Could DISH Network's counteroffer to Sprint Nextel's offer to buy Clearwire actually succeed? It seems like a long shot because of the strings attached to DISH's tender, but it could still affect what Sprint will need to pay.

On its surface, DISH's $3.30 a share bid seems superior to Sprint's $2.97 offer, and several of Clearwire's minority shareholders are using DISH's bid as clear evidence that Sprint's price falls way short.
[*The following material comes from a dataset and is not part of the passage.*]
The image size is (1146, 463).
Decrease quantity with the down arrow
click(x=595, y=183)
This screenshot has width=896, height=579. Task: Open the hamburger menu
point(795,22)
Clearwire shareholders Mount Kellett Capital Management, which holds a 7.3% stake, and Crest Financial, which holds 8.3%, have already complained to the Federal Communications Commission about Sprint's offer, and Bloomberg is reporting that Taran Asset Management, holder of a 0.4% stake, will also file a complaint. In addition, Bloomberg cites a person with knowledge of the situation saying Glenview Capital Management, which owns 4% of the Class A common stock, also plans to reject the Sprint offer.


Clearwire's board of directors have already approved the sale to Sprint, which already owns all of Clearwire's voting Class B shares. But a majority of the Class A shareholders also have to approve the transaction. The four investors mentioned above together control only about 20% of those shares, but the clamor they are causing may persuade more holdouts.

But there's less to DISH's non-binding offer than the share price. The conditions DISH wants Clearwire to make may be too much to swallow -- at least for Clearwire's board. For one thing, DISH wants to be able to buy some of Clearwire's valuable spectrum. For another, it wants Clearwire to help finance the deal.

However, if all DISH wanted to do is to instigate shareholder unrest in order to make Sprint pay more for Clearwire, it may have already succeeded. A higher price tag may force Sprint into selling off some of the spectrum it will get with the Clearwire deal, and if so, DISH may just be there ready to buy it.